It called abiogénesis the generation of life from inert material. It is a process that involves the development of a living being starting from a simple organic compound.
A quick look at the etymology of this term shows us on the one hand the prefix a-, which in this case refers to the absence of something, or serves to negate a concept, more precisely bio, that is, of “life” ; in the last part of the word we have the concept genesis, which we can translate as «beginning or origin «. In summary, it is possible to deduce that abiogenesis speaks to us of two moments: one in which there is no life; another, in which it has arisen from inert elements.

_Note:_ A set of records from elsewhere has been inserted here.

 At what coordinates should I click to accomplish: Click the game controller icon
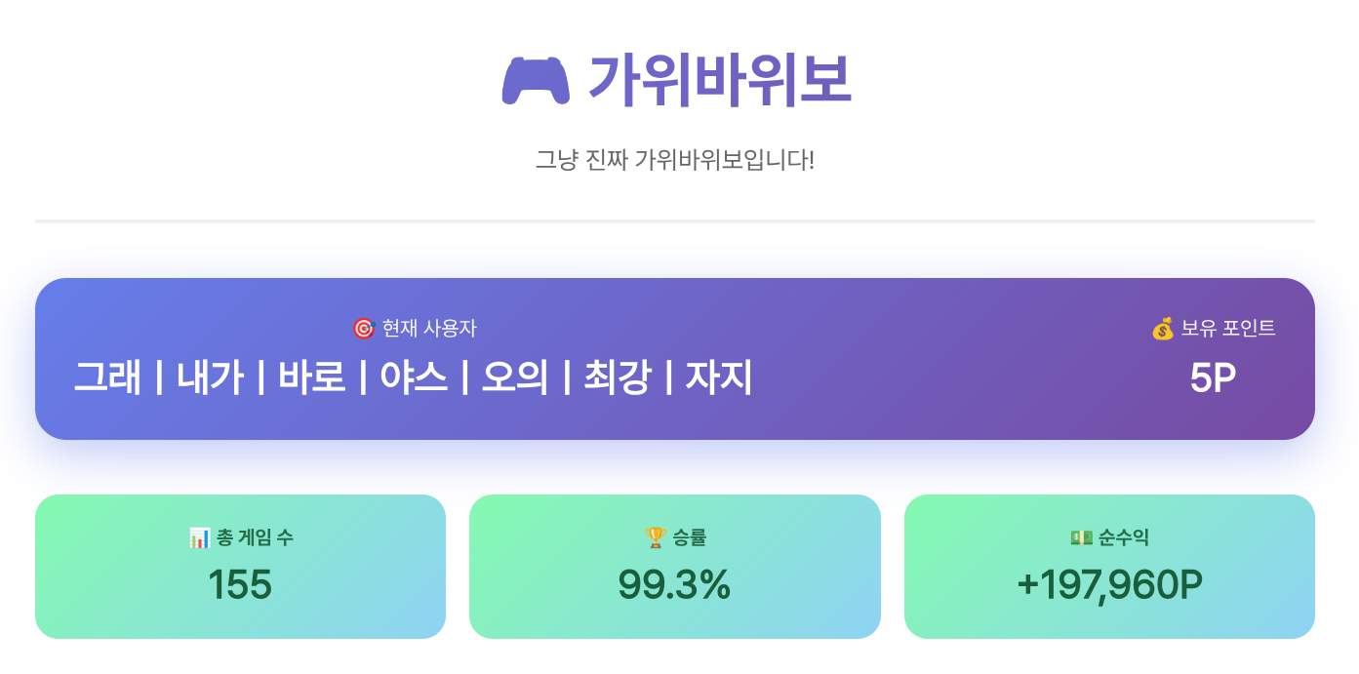pos(536,81)
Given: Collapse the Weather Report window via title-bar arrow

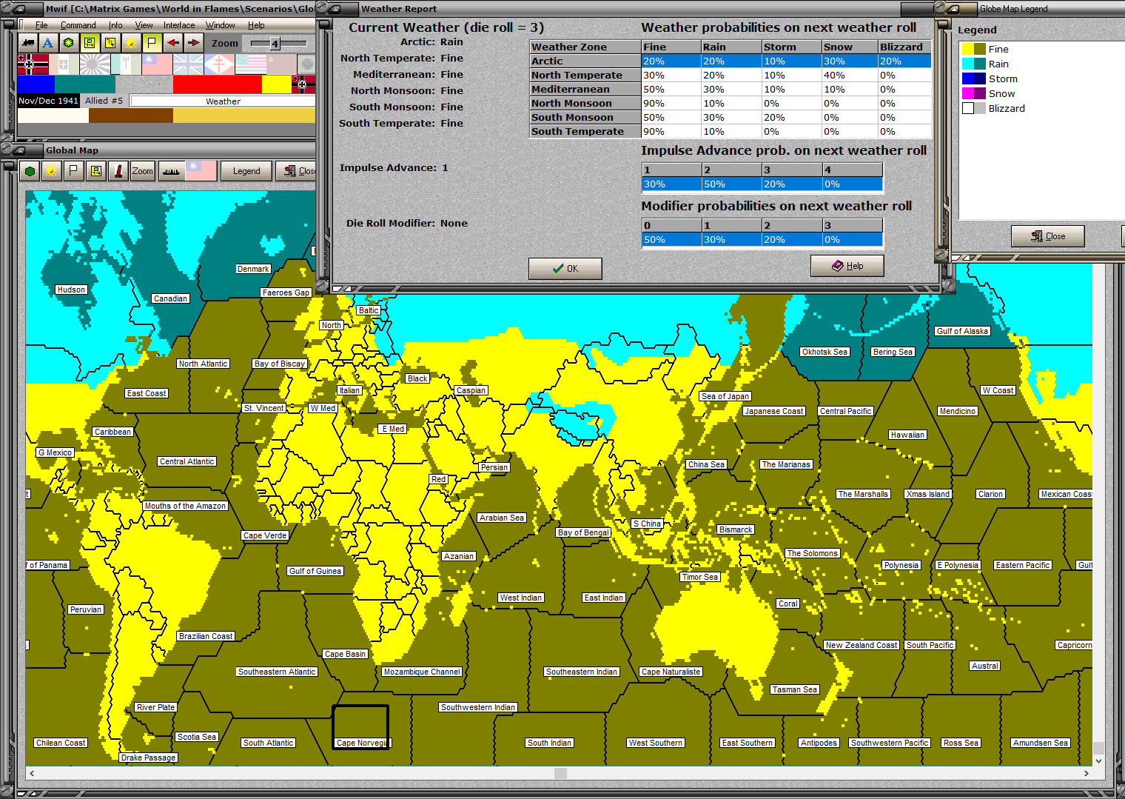Looking at the screenshot, I should point(335,9).

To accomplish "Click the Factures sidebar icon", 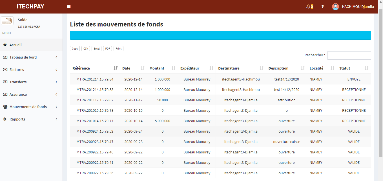I will coord(5,70).

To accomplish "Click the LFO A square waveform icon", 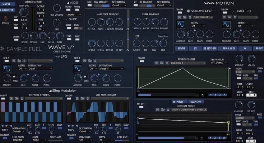I will (8, 68).
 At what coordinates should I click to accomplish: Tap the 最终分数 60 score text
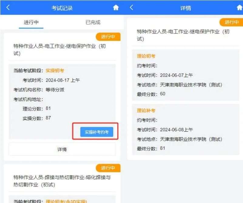click(x=150, y=94)
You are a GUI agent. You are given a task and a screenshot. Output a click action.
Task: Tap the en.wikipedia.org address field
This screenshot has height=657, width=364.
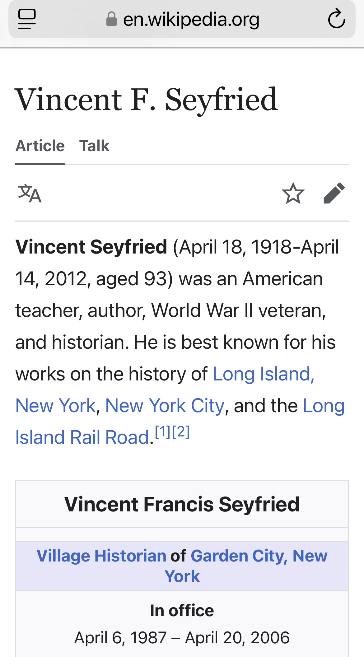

Abiogenesis is studied by science to try to find an explanation for the creation of life on planet Earth. Experts believe that this process took place between 4.4 billion and 2.7 billion years ago, although there is no scientific certainty.
These two points on the timeline are far from whimsical: it was approximately 4.4 billion years ago that, according to scientific researchers, water vapor first found the right conditions for condensation; On the other hand, various evidences suggest that the most remote indications of life date back 2.7 billion years.
It is important to note that abiogenesis involves the scientific explanation of what religion mentions as divine or supernatural. In other words: science, with abiogenesis, seeks the natural principle that led to the emergence of life, while religion attributes creation to the action of one or more gods.
Already in Ancient Greece there were thinkers who, in a way, spoke of abiogenesis. With the advance of scientific development, indications of how this process could have developed were found through complex studies carried out on rocks, meteorites and fossils.
Broadly speaking, abiogenesis maintains that a natural process allowed, from abiotic molecules, the development of simple organic molecules. These molecules, in turn, derived into protobionts, species of protocells that allowed the emergence of prokaryotic cells.
To reach the point at which the reconstruction of the event or events that made life possible on our planet is possible, scientists must rely on different approaches, which are based on laboratory and field studies.
Chemical tests are carried out in the laboratory, and certain astrochemical processes (astrochemistry studies the composition of the diffuse material and the stars in interstellar space) and geochemical ones (geochemistry is the study of the dynamics and composition of terrestrial chemical elements) that generate the constituents of life, according to current notions of the conditions of the natural environment that the Earth presented so many billions of years ago.
Among the most relevant hypotheses of abiogenesis is the iron-sulfur world theory. It was stated by a German chemist named Günter Wächtershäuser between the years 1988 and 1992, and proposes that genetics was preceded by a primitive form of metabolism, if we understand the latter term as a cycle of reactions capable of producing energy that other processes can take advantage of. According to this theory, each metabolic cycle produced compounds of increasing complexity, and all this took place on the surface of some minerals.
It cannot be ignored that some theories hold that abiogenesis had its starting point beyond Earth. In this case, it is argued that meteorites that fell on our planet brought with them the first organic molecules.